TARİHİ BİR DÖNEMEÇTEYİZ

Ankara ilk günden bu yana ateşkesi, dolayısıyla ablukanın kaldırılmasını sağlamak, karşılıklı esir takaslarının oluşturacağı olumlu havada adil bir barışı tesis etmek için yoğun bir diplomasi trafiği yürütmektedir. Cumhurbaşkanı Recep Tayyip Erdoğan’ın ilgili ülke liderleriyle yaptığı görüşmelerin yanı sıra Dışişleri bakanı Hakan Fidan da önemli ziyaretlerde bulunmuştur. Fidan, Kahire’de düzenlenen Gazze’deki gelişmeler, Filistin davasının geleceği ve barış süreci konulu Devlet ve Hükümet Başkanları Zirvesi’nde önemli mesajlar vermiştir. Bu kapsamda; “Tarihi bir dönemeçteyiz. Filistinlilerin acılarının devam etmesine asla izin vermeyeceğiz” çıkışı dikkat çekicidir. Türkiye barışa giden yolun iki devletli çözümden geçtiğini her fırsatta vurgulamaktadır. Bunun yolu da 1967 sınırları çerçevesinde başkenti Kudüs olan egemen bir Filistin Devleti’nin kurulmasıyla mümkündür. Diğer yandan barışın tesis edilmesiyle hem İsrail gazı daha uygun şekilde Avrupa’ya ulaştırılacak hem de Gazze açıklarında çıkarılacak rezervlerle Filistin halkının refah düzeyi yükselecektir.

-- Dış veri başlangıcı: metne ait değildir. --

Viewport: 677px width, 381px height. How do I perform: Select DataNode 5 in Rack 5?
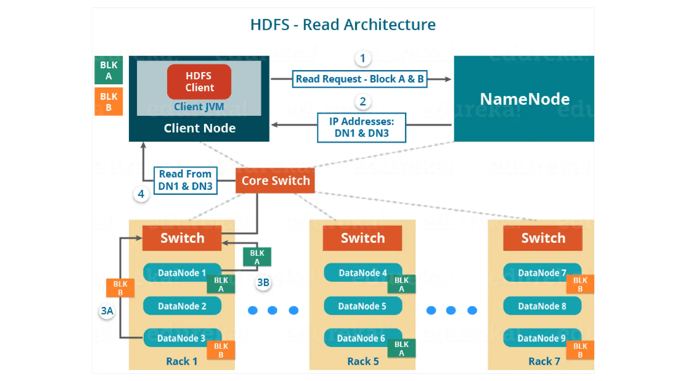coord(362,306)
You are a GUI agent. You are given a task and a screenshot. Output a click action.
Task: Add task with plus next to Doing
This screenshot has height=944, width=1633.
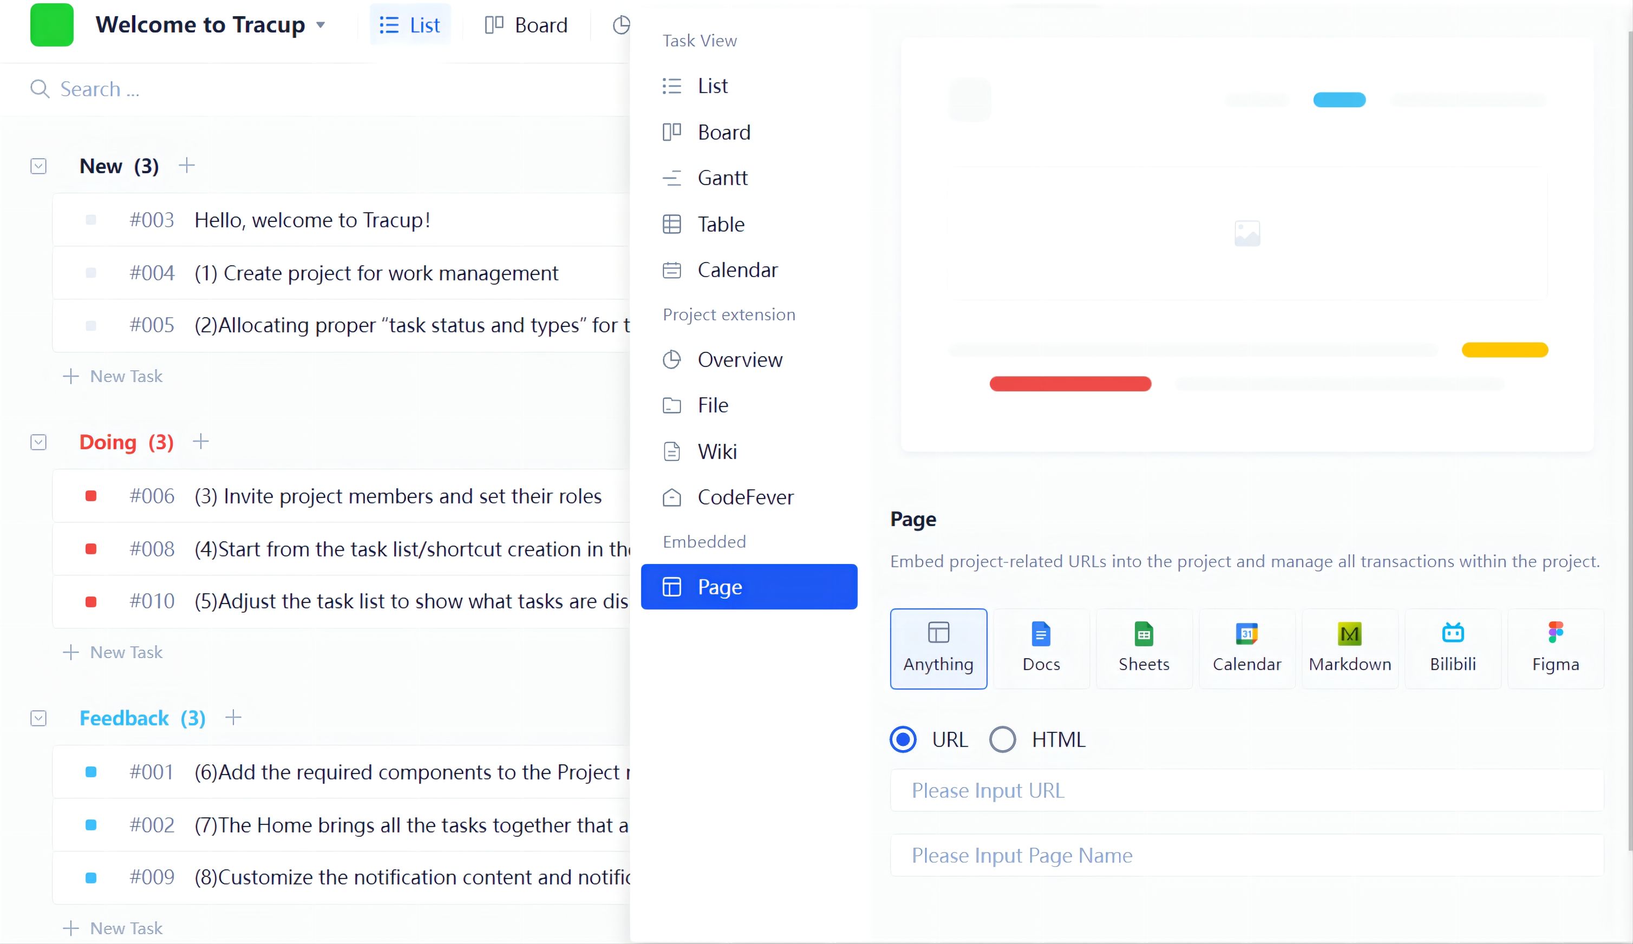coord(201,441)
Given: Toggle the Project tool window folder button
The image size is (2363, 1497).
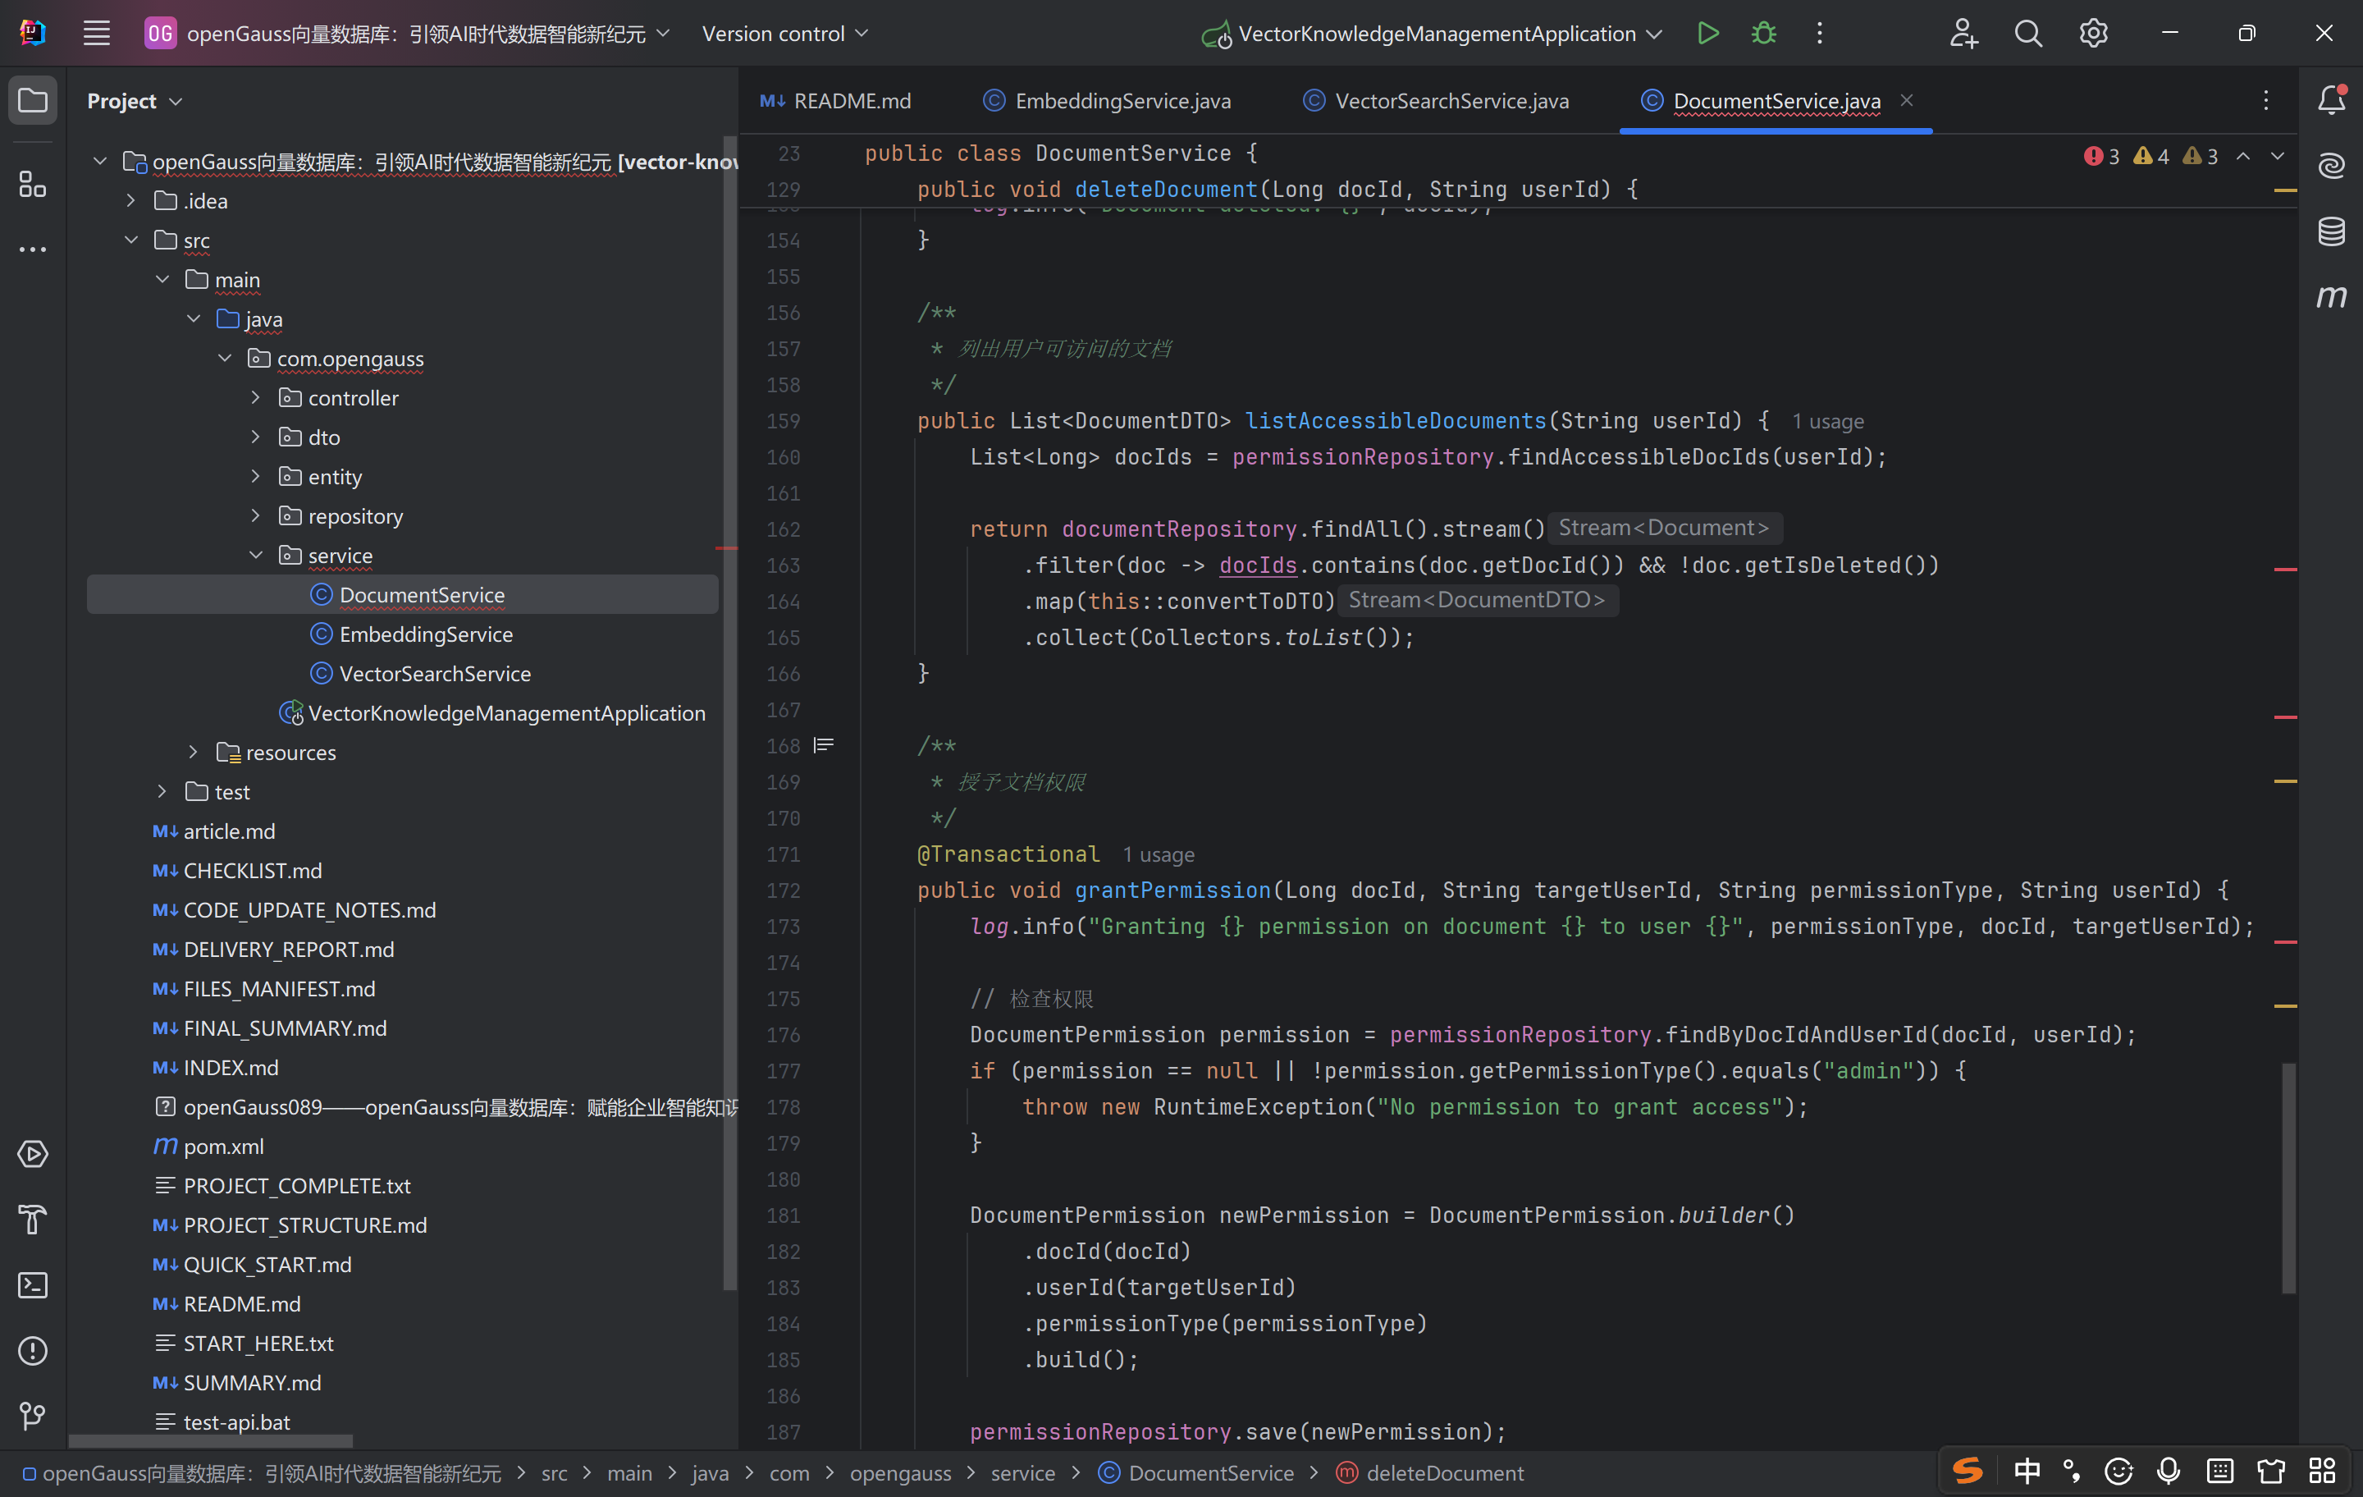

Hülasa, Cumhurbaşkanı Erdoğan’ın yıllardır başta BM Genel Kurulu olmak üzere her platformda dile getirdiği “Dünya beşten büyüktür” haykırışının ne kadar haklı bir söylem olduğu bir kez daha ortaya çıkmıştır. Dünyanın kaderinin beş ülkenin iki dudağının arasından çıkacak kararlara bırakılması İsrail’i her seferinde daha da şımartmakta, işgal politikalarında sınır tanımamasına neden olmaktadır.